I’d be even better off if I’d ground my own flour and used honey instead of sugar. But overall, not a horrible choice of an occasional treat…occasional.
But I do think that if I’d eaten the same cookie from a department store package, that I’d be consuming my own demise. I do believe what is killing us…what is making us fat, making us sluggish, making us look like a pack of hungry, hungry hippos…is the chemicals and preservatives and additives of unknown origin that are packed into our processed foods to make them last longer. Because we all want that cookie to still look brand new in three months. That’s not gross at all…
I see the examples time and time again. If I pull a moose roast out of my freezer and forget to cook it…as I did this week…it goes bad in the fridge within days and I have to throw it out. Now that moose was frozen into roasts within days of being killed. It has no chemicals, no nothing. That moose didn’t likely wander into a field of preservatives and steroids…no, he was raised on birch branches just down the road from me and so I know exactly what I’m eating when I cut into a steak.
But the beef that I pick up at the local market…that’s been sitting around for who knows how long? The package expiration date is six days out when I grab it from the shelf. It’s been transported from the lower 48 by truck after being slaughtered, processed, packaged and then frozen and before it ever gets anywhere close to my crock pot, it’s been preserved, steroided and pumped up with chemicals as it gobbled grain from a bucket in a line with six hundred other cows being fed the same quick grow crap. And even after all that, it still lasts five days in my fridge before it starts to turn a funny color and stink up the veggie bin.
And the same goes with every other food product. My real chedder will mold and dry out in a day if I leave it exposed. But Velveeta…what the heck is that? Fresh farm chicken is gross after two days in the fridge, yet those store bought birds fly all the way to Alaska via refrigerated cargo, are packaged as ‘fresh not frozen’, pumped with some kind of chemical to make it look edible and sit next to my milk for five days before it’s garbage. They are both chicken….yet something’s not quite making sense here.

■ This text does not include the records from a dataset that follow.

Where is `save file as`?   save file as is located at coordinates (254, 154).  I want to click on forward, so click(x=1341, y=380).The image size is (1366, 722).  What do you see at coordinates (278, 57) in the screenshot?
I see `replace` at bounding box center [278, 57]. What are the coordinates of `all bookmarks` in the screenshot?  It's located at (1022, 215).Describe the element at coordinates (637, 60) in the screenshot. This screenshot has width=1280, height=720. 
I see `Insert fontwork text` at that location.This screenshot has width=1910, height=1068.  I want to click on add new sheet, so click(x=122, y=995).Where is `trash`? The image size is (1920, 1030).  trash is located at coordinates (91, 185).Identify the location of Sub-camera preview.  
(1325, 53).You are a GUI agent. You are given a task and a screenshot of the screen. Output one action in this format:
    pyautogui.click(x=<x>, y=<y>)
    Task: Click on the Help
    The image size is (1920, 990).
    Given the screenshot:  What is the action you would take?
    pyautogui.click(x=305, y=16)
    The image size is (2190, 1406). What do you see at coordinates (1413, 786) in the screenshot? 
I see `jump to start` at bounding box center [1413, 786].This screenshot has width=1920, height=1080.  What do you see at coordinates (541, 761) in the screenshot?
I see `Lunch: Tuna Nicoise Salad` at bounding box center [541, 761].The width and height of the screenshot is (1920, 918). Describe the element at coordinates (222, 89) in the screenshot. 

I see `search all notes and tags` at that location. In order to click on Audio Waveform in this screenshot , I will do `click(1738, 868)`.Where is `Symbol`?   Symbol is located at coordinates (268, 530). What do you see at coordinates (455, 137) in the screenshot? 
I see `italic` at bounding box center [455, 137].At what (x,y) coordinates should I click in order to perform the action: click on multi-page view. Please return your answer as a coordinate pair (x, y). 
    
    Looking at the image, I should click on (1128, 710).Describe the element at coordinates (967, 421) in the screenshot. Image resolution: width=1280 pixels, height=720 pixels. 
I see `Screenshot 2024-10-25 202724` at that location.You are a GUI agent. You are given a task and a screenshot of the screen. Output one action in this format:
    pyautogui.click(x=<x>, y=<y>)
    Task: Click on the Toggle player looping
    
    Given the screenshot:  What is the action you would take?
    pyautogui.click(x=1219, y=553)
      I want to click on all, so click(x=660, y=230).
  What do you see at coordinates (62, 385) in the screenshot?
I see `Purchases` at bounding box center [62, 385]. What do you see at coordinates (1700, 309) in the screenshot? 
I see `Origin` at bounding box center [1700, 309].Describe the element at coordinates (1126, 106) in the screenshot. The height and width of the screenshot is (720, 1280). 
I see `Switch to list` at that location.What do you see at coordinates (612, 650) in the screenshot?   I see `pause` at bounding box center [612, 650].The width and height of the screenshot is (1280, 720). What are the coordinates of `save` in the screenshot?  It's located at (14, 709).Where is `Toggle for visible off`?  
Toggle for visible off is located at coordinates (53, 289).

It’s gotta be the stuff they pump them with both before and after death, that makes them able to transport five thousand miles and be sold as ‘fresh’. And don’t even get me started on ‘fresh’ eggs…
My point is, if they and make a chicken nugget look tastier than the day it came out of the fryer after it sits on a shelf for four years…and create a cookie that’ll survive a nuclear war unscathed and still be soft and chewy when I dip it in my milk, I have to wonder…
What are all those chemcals doing inside my body? Am I being preserved? After I die, will they crack open my coffin six years later and find I look exactly the same…chemically embalmed by my own habits…mummified alive by the habits I’ve grown to despise.
Maybe…just maybe…I want to live to ninety by my own merits, and not because I’ve been frozen in time by the additives in my fried chicken sandwich. Perhaps it’s time…no really…to finally make a change.